(DO THIS): Format the records below as a JSON list of strings with one string per line, skipping blank lines and leaving the pictures out.

(DATA FOR THIS TASK):

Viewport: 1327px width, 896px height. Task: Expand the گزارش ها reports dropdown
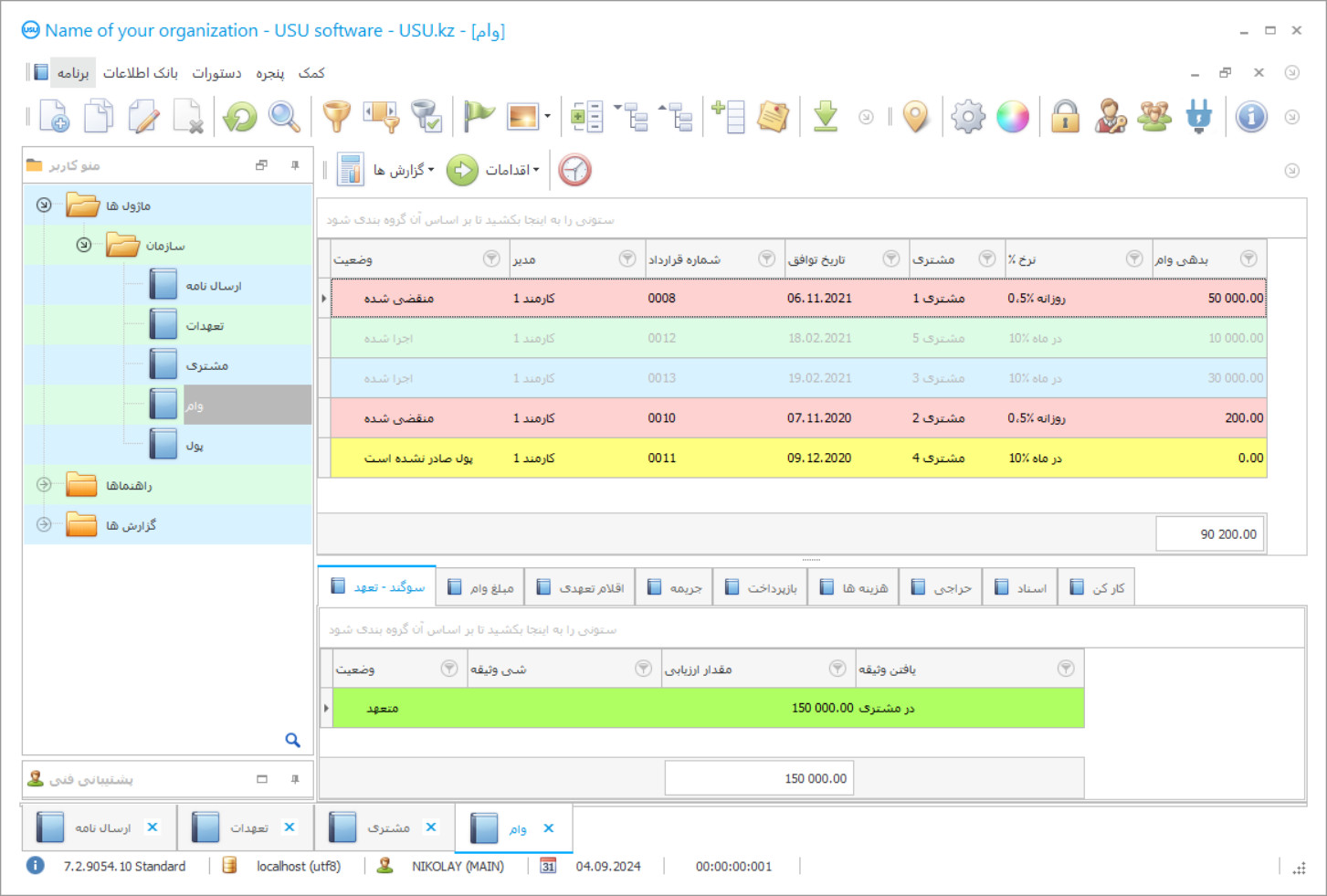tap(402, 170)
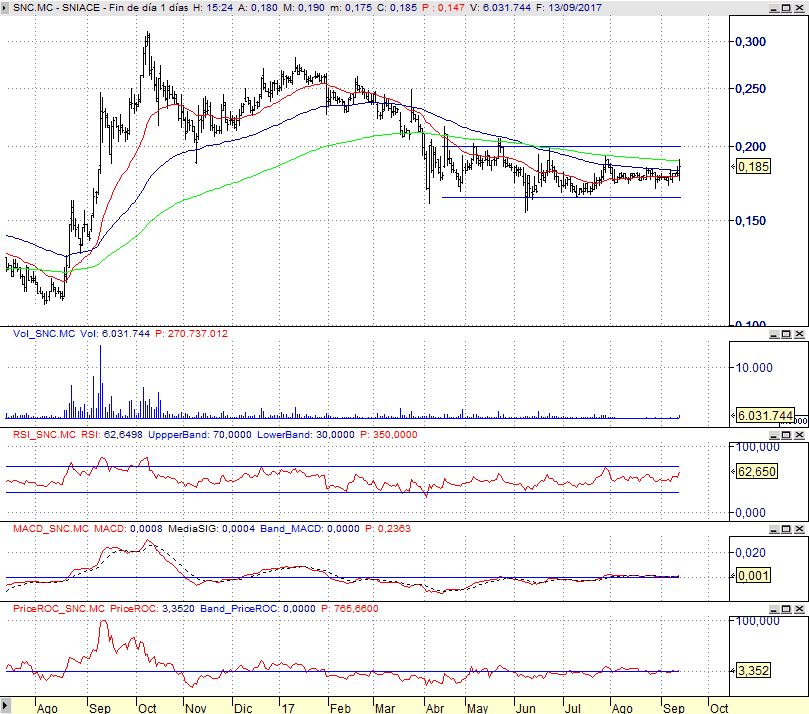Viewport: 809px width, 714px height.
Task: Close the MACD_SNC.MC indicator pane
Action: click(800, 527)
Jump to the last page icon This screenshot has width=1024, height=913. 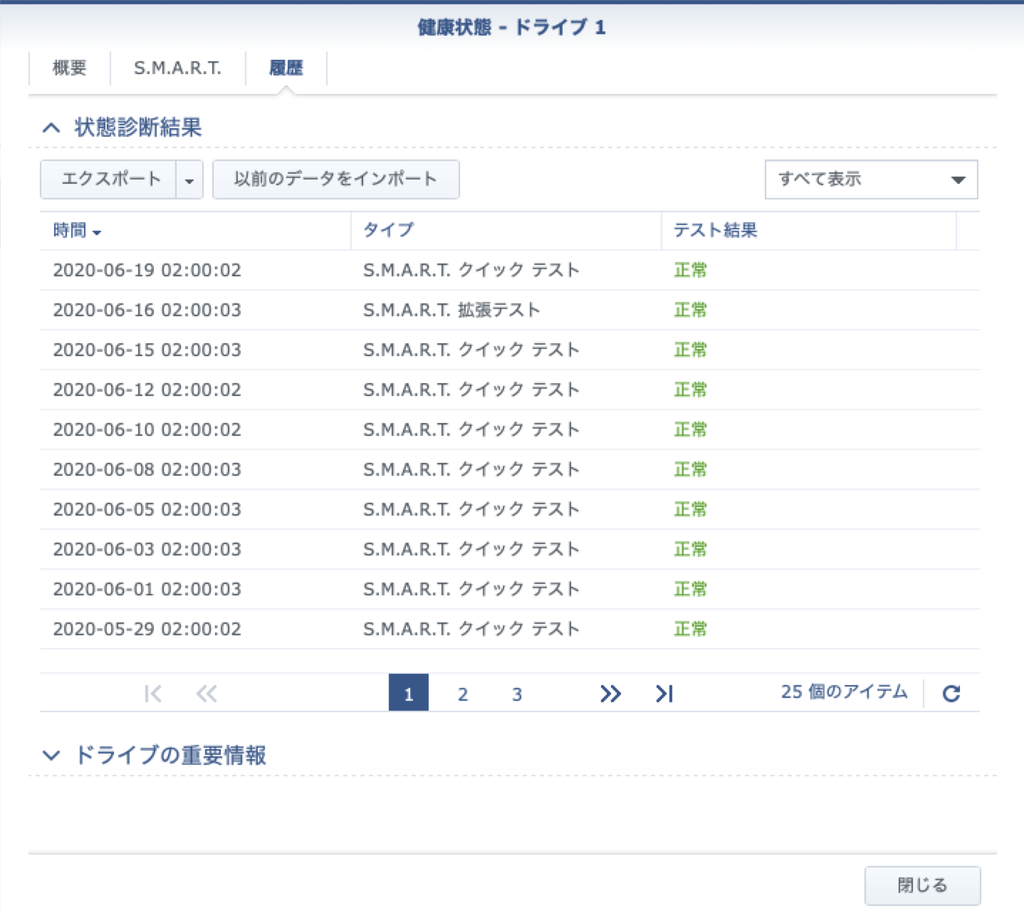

(SOLUTION FOR THIS TASK):
[
  "Viewport: 1327px width, 896px height. Task: Expand the گزارش ها reports dropdown",
  "tap(402, 170)",
  "Viewport: 809px width, 714px height.",
  "Task: Close the MACD_SNC.MC indicator pane",
  "Action: click(800, 527)",
  "Jump to the last page icon This screenshot has width=1024, height=913. "
]